Dr. Foster thanked Mr. Clark for providing a great presentation on this matter. At this point, Mrs. Mirabella asked about the potential for change orders and additional costs, and Mr. Clark stated that the CCCOE had included what is believed to be an adequate figure for addressing contingencies.
Mr. Jobson also explained that the price of the panels is locked in for 90 days. Mr. Borsuk agreed that the presentation had been excellent. Mrs. Mirabella pointed out that taxes appear to be listed in the documentation, and Mr. Clark explained that Banc of America Leasing & Capital is the taxable agency, not the CCCOE.

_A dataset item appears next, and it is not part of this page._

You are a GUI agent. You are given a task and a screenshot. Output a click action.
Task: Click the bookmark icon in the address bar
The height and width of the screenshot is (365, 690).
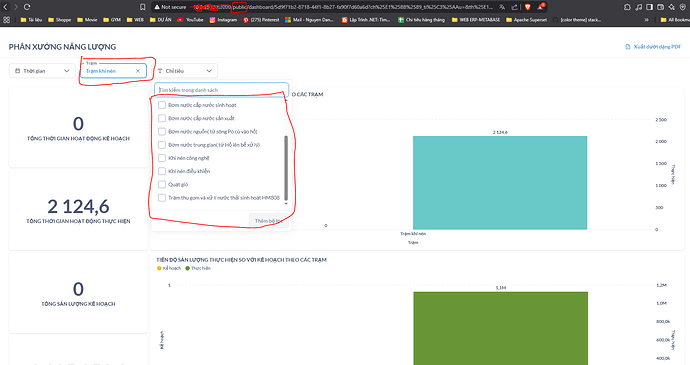point(142,7)
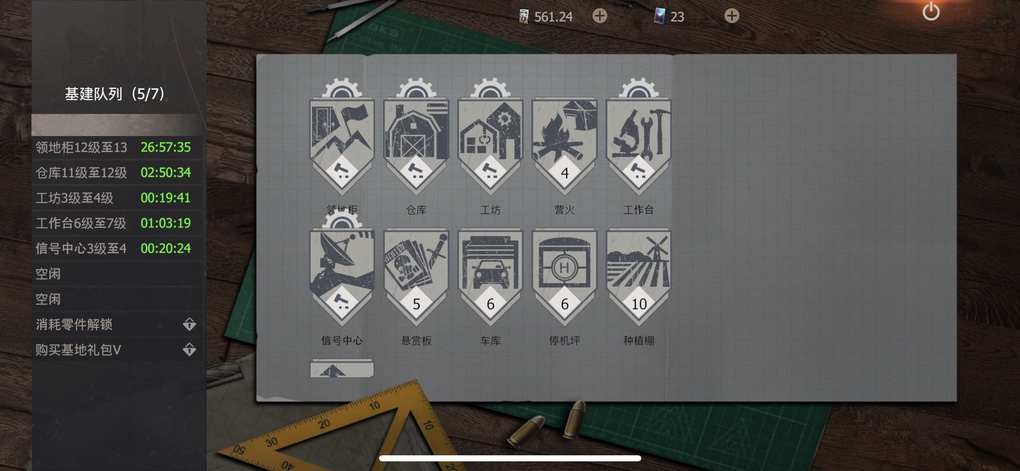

The Board then voted by the following roll call vote to adopt Board Resolution No. 3-10/11 in the Matter of Making Findings Under California Government Code section 4217.10, et seq., and Delegating the Authority to the County Superintendent of Schools to Execute the Proposed Design-Build Contract for the Construction of Solar Photovoltaic Projects at the Mauzy School and Stewart Building Sites with Roebbelen Contracting, Inc.
Mirabella, aye; Foster, aye; Gomes, aye; Ruley, aye; and Borsuk, aye (M/S: Gomes/Ruley).”
As the Mt. Diablo district begins the RFP process for its $68 million solar project, it will be interesting to see who bids and how the selection is made.